* **Brief**: Could you please repeat all of the entries exactly as written?

Dataset entries:
○ ○ ○ ○

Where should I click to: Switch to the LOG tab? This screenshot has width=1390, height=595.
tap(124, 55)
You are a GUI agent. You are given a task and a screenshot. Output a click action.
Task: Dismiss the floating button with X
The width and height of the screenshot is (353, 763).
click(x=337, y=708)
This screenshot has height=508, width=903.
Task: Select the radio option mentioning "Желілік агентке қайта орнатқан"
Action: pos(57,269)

○ ○ ○ ○

* **Output of the task**:
Where should I click to: Switch to the LOG tab? This screenshot has width=1390, height=595.
tap(124, 55)
You are a GUI agent. You are given a task and a screenshot. Output a click action.
Task: Dismiss the floating button with X
The width and height of the screenshot is (353, 763).
click(x=337, y=708)
This screenshot has height=508, width=903.
Task: Select the radio option mentioning "Желілік агентке қайта орнатқан"
Action: pos(57,269)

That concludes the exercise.